Rather than make an interesting film, Rodriguez has decided to parody
some bad ones. Even if he succeeds more than he fails, where’s
the fun in that?
Quentin Tarantino harbors no such conflicted feelings. For good
or bad, exploitation is a genre he actually likes (having called
grindhouse filmmaker Jack Hill “the
greatest living American director” and
meant it); he’s made a living appropriating the conventions
of exploitation, applying his own stylized, fanboy aesthetic, and
creating high art. In Death Proof, Tarantino has not set
out to belittle films like Vanishing Point or Gone
in 60 Seconds (the original) but
simply to make a better version. He’s succeeded, despite only
writing, directing, producing, and shooting his own film, likely
making him the butt of jokes in the Rodriguez household.

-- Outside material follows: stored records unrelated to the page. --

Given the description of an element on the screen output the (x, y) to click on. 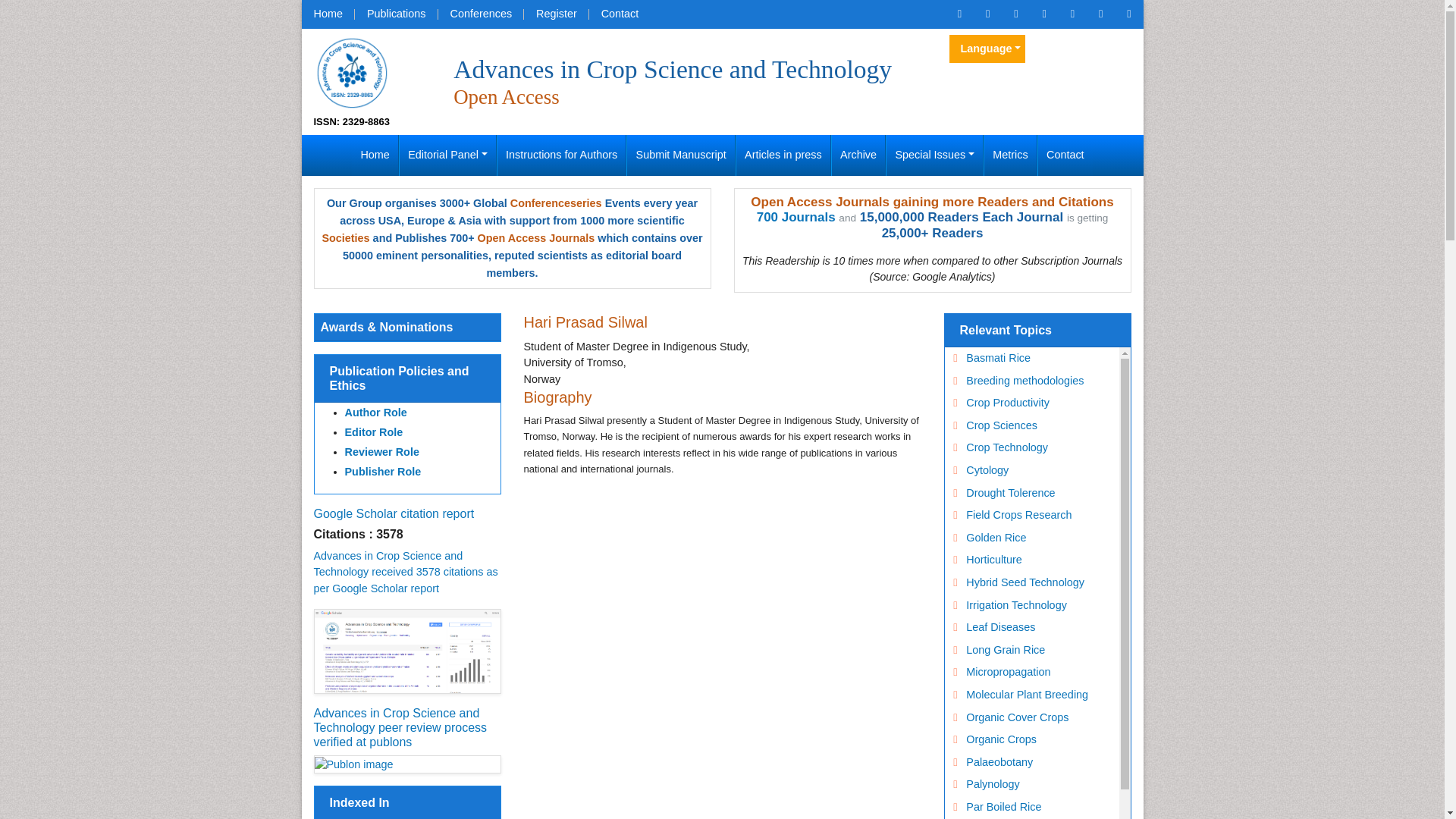
Editorial Panel (447, 155)
Open Access Journals (536, 237)
Articles in press (782, 155)
Contact (619, 14)
Conferenceseries (556, 203)
Home (328, 14)
Conferences (481, 14)
Home (328, 14)
Omics LinkedIn (1043, 14)
Special Issues (934, 155)
Given the description of an element on the screen output the (x, y) to click on. 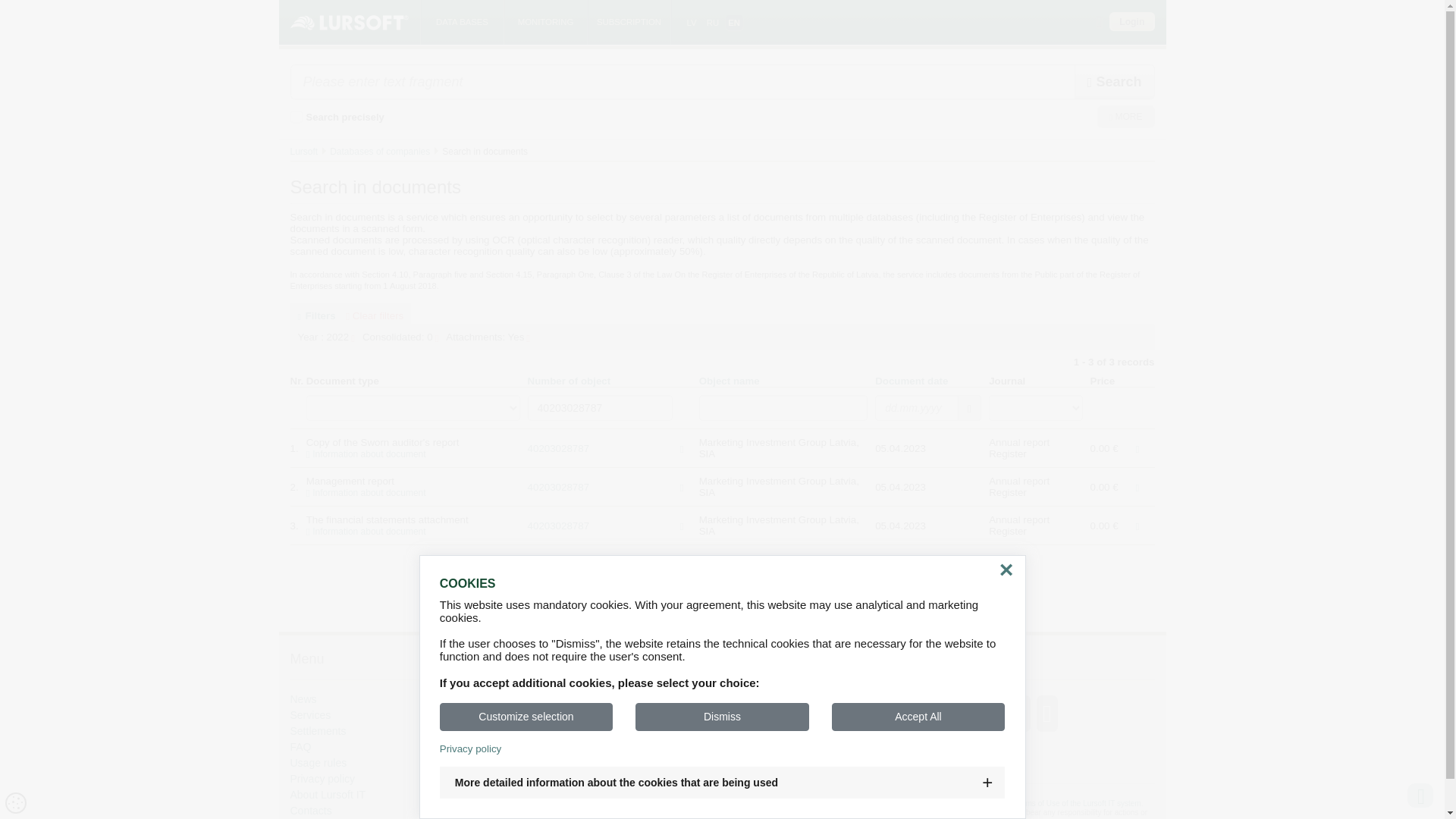
Search (1114, 81)
DATA BASES (461, 22)
Databases of companies (379, 151)
MONITORING (544, 22)
Company report (558, 448)
Lursoft in Twitter (534, 741)
English (733, 22)
Login (1131, 21)
Company report (558, 486)
Lursoft phone (552, 759)
Lursoft Skype (539, 722)
Latviski (691, 22)
MORE (1125, 116)
EN (733, 22)
Lursoft (303, 151)
Given the description of an element on the screen output the (x, y) to click on. 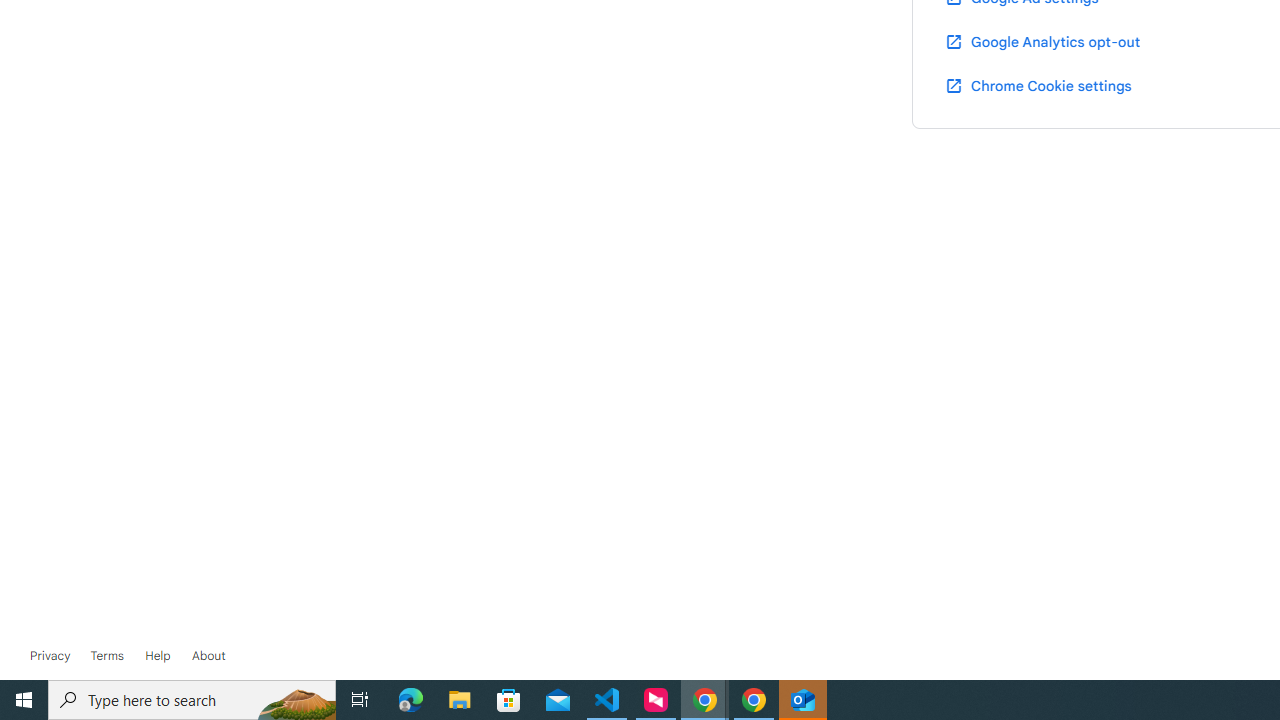
Chrome Cookie settings (1037, 85)
Learn more about Google Account (208, 655)
Google Analytics opt-out (1041, 41)
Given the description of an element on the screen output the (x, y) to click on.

The plot is a study in simplicity. Death Proof is essentially two
extended dialogue scenes with two sets of female leads (Dawson, Ferlitto,
Ladd, and Bell among others) piggy-backed by action set-pieces involving
a deranged movie stuntman (displaced by age and CGI, suggesting a
quasi-Luddite theme) known as Stuntman Mike. Thusly, we get to know
these women a little before Stuntman Mike tries to kill them; it’s
an obvious conceit, but great filmmakers are always demonstrating
how the fundamental is ignored by hacks. The car chase sequences
are fairly masterful in the way Tarantino uses music, framing, and
editing to forge suspense and empathy (and further, real menace),
even building off each other until a climactic paraph of typical
of the director’s interesting vision of female empowerment
(like Jack Hill and Russ Meyer, Tarantino dreams of zaftig women
who can beat him up). For those keeping track, feet (another Tarantino
staple/fetish) also figure prominently, accompanying the director’s
screen credit in what must be a filmic in-joke.
Besides the Tarantino/Rodriguez double bill, Grindhouse features
four faux-trailers by Rodriquez, Edgar Wright (Shaun
of the Dead),
Eli Roth (Hostel), and Rob Zombie (House of
1000 Corpses). Wright’s
take on Britspoitation, Don’t, is the best of the
lot, followed by Roth’s holiday slasher Thanksgiving.
Zombie’s parody
of Nazi sex and sadism, Werewolf Women of the
SS leaves little impression
while Rodriguez’s Machete is noteworthy for its superficial
resemblance to current Mark Wahlberg release, Shooter. All
four can be found on YouTube should
you be so inclined.
Interesting footnote: Obviously, Grindhouse is not Tarantino
and Rodriguez's first collaboration, nor is it their first attempt
at an abbreviated double feature. Tarantino wrote and stars in From
Dusk Till Dawn (he also appears in Desperado), which
Rodriguez directed; the picture is essentially two in one – gangster/hostage
and vampire movie (Rodriguez reportedly asked Tarantino to co-direct,
but he declined). Tarantino also directed a scene in Sin
City. On
the other side, Rodriguez wrote music for Kill
Bill: Vol. 2 and supposedly
did some uncredited directing work on Pulp Fiction. They
each wrote/directed segments of 1995 anthology film Four Rooms.